→ **DOCUMENT EXCERPT**:
==*==

Which is why we wrote about Ohio State pitcher and Findlay High School graduate Connor Curlis last year when he won 8 and lost 6 for the Reds’ teams at Daytona Beach and Dayton Dragons…why you write about Dom Canzone (D-Backs), Andrew Magno (Tigers), and Dillon Dingler (just drafted by Detroit) on their way to the show.
The better story is always the one about the journey. It’s gets pretty crowded once they reach the destination.
The Reds have gotten off to a 1-3 start, the bullpen has looked awful in the process, and someone asked after Tuesday’s loss to the Cubs if I thought the Reds would be relevant.
Not when you’re playing .333 baseball, for sure. And there’s a good chance that if their luck continues for another week they may play themselves into irrelevancy before the first high school football scrimmage.
But I won’t dump on the Reds because the whole idea about a 60-game season is irrelevant. Because…as my baseball history mentor Hal McCoy has so often pointed out this spring the Washington Nationals started out 15 games under .500 last year and ended up winning the World Series. Walter Johnson, Roy Sievers, and Mickey Vernon actually did turn over in the their graves, but they wouldn’t have done that this year – not with a 60-game season.
Major league baseball is a marathon, not a sprint, and as long as the national media tells them that they could get sick and die if they ‘high five’, spit, or hug someone any one of the 30 major league teams, regardless of talent, could spin out and crash like a top-fuel dragster. There’s just no margin for error.
And this has nothing to do with the Reds…but I have little or no desire to watch. I like the J.T. Brubaker story, or Tejay Antone and Tyler Stephenson’s debut Tuesday against the Cubs, but Covid panic combined with all the political correctness ‘BS’ has pretty much made the major league baseball season just a footnote for 2020.
And I know that Fox pays Thom Brennaman and Chris Welsh to do what they do, but no amount of smoke blowing and lipstick is gonna’ make this prettier.
It’s what the NFL is about to find out when they roll out that circus.
Finally, there’s a lady who wrote a wonderful letter to us this week, while admonishing for the story posted last week over who’s lying to us about sports, schools, and the Covid virus.
She wrote: “You’re all hippity-skippity about sports and you don’t understand that some people actually take this virus thing very seriously. A lot of people have died, more people get sick every day, and I don’t think that should be swept aside.”
My dear correspondent: I don’t sweep it aside, any more than I do when I read that 40,000 people died in auto crashes last year. There were 34,000 deaths from the flu last year. And 647,000 people died of heart disease last year.
But we still drive. If we get the flu we don’t automatically assume that we’ll die from it, and 99%, I guess, do get over it. And no one gives a second thought about having a heart attack when they get up in the morning. It’s the chance you take with life.
Covid 19, 20, or 21 is the chance you take, as well, because it’s not going to go away. There will always be germs. You can take the vaccine for it (when it’s available), or, you can wash your hands, stay away from crowds, and trust your own immune system to protect you.
And while we’re not sweeping things aside…let’s not forget that nationally 94% of Americans have not been impacted by the virus, and just about everyone has been exposed to it. It’s kind of like the flu. I haven’t had the flu (or a flu shot, ever) for a decade now, but the last time I had it I had a fever for a week and felt awful for a month. But I got over it.
I think about all the things I’ve seen and done in those ten years, life that I wouldn’t have lived had I chosen to stay in bubble wrap. And that’s what we’re debating when we talk about kids not going back to school or not playing sports. We’re scaring the living hell out of people for the sake of 6% of the population unfortunate enough to have gotten sick with the virus. And not to be snark…we’ve swept the other 94%, and the science that’s protected them…aside!
With appreciation for your letter, and the admonishment, I think I’ll live while I can. I think we all should.

==*==

→ **SUPPLIED INFORMATION**:
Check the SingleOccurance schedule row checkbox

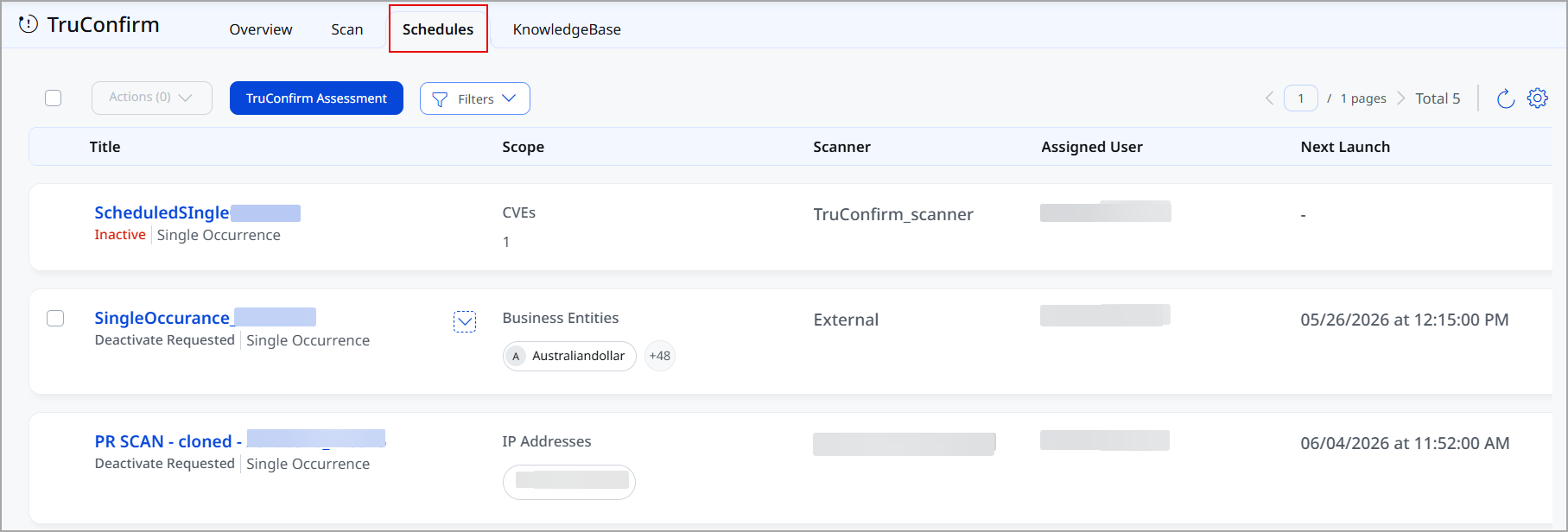[x=55, y=318]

==*==

→ **ACTION ITEM**:
According to the column on baseball and the virus, how many games did Connor Curlis win last year for the Reds' teams? The lines have no connection to the text.

→ **SOLUTION FOR THIS PROBLEM**:
He won 8 games.